Seasonally, this is a dangerous time for copper as it has the same historical tendency as the stock market where you "sell in May and walk away." While this is not 100% accurate there is a high seasonal correlation. When we look at a copper chart we see that since last February the market has rallied off the lows by 54%. As mentioned this morning the weekly chart was looking ominous and the daily chart was starting to show a series of lower highs. Tuesday produced the pop and drop where it made a high and failed, thus producing a potential short or at least a message to liquidate longs( or aggressively move up stops on long positions).

While the fundamental background is strong and copper stocks continue to decline a break below the previous week's low and a close under the 21-day moving average should keep copper on the defensive. After riding this recent bull trend in futures I am now out and long July copper puts for now. Still holding long positions in stocks.

Positions in FCX, PCU, PD, copper puts

Tumblin' Dice - Jeffrey Cooper - 11:10 PM

Hats off to Prof. Zucchi on his post regarding the two sided risk on F5 Networks (FFIV).

I looked at it as well and couldn't find an edge in the pattern.
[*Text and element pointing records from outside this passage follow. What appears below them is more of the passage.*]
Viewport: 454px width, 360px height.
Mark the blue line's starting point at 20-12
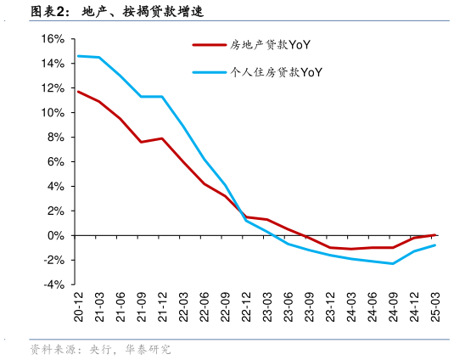[78, 56]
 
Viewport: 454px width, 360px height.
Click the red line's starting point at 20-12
[78, 92]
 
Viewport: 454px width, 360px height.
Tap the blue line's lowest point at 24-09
[393, 263]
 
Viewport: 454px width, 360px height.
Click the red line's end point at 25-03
[435, 235]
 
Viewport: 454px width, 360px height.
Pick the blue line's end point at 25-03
[435, 245]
Ditto for Nutrisystem (NTRI).

If you don't have an edge you might as well be rollin' the dice, and as we all know if you don't know when it's time to pass and walk away from the table the House will eventually take your money.
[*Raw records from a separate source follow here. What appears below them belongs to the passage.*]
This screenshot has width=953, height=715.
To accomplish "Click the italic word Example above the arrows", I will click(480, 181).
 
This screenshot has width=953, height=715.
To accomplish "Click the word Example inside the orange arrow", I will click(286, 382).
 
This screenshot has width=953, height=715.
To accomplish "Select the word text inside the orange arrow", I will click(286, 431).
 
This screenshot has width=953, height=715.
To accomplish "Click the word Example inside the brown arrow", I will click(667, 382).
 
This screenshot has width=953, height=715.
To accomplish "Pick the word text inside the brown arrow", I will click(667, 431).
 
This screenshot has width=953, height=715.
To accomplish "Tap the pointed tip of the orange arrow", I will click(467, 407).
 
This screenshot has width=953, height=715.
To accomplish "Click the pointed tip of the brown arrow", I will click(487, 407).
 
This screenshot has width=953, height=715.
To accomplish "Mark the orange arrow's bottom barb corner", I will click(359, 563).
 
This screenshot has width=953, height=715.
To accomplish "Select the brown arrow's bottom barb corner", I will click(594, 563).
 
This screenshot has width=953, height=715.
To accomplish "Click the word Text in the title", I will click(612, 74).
I did play Apple (AAPL) in front of the earnings because of the bullish cup and handle pattern and the recent sign of momentum was telegraphing a potential move higher wherein I judged that if the reaction to earnings was poor the same buyers would step in at support. See the chart here.
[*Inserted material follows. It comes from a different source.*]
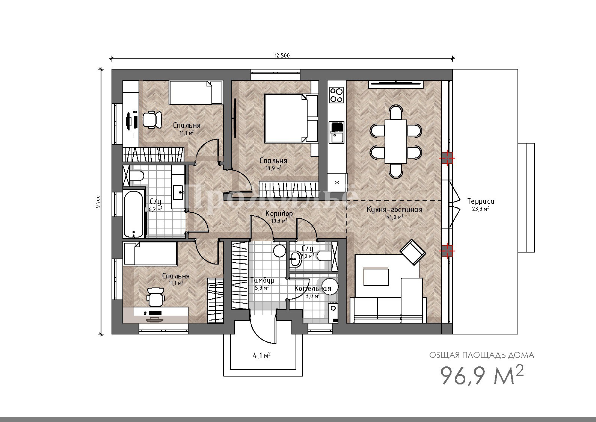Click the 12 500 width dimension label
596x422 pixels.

Likewise, the chart on Amazon (AMZN) was picture perfect in front of earnings---a picture of strength with a first tight wedging pullback in front of earnings. Print that chart out and put it in your memory bank.

About That River In Egypt - Fil Zucchi -9:59 AM

Credit default swaps on many financial names have shrunk significantly over the last couple of weeks, as the notion that we are in an unassailable state of permanent prosperity percolates the airwaves. We could argue ad nauseam whether the collapse in CDS spreads was the cause for the equity ramp, or whether the equity ramp caused bearish speculators to abandon their speculative bets against CDS', but I'd rather not. The fact is that the two are moving in lockstep.

That brings me to the homies, many of which have, or imminently will be reporting their quarterly losses. While the group is now considered irrelevant and its impact on the economy completely discounted, it is worth noting that the CDS of many homebuilders have recently blown out not only in terms of "percentage change," but also in terms of absolute spreads. Here are some samples:

As a point of reference, the CDS' of companies widely regarded as being directly exposed to further consumer/housing credit problems – Capital One Financial (COF) and WaMu (WM) for example – only reached spreads of 40-65 bps, at the peak of the recent sub-prime fears. (This meant that to insure the bonds, the CDS' sellers were demanding 0.4-0.65% of the face value of the bond per year.) With homies' spreads now in the 200 to 300 bps, the relative stability of the equities seems... odd?

On a related note, this Bloomberg piece reports something that I've been hearing through the legal grapevine for some time, which is that large law firms are once again beginning to bulk up their insolvency/reorganization groups.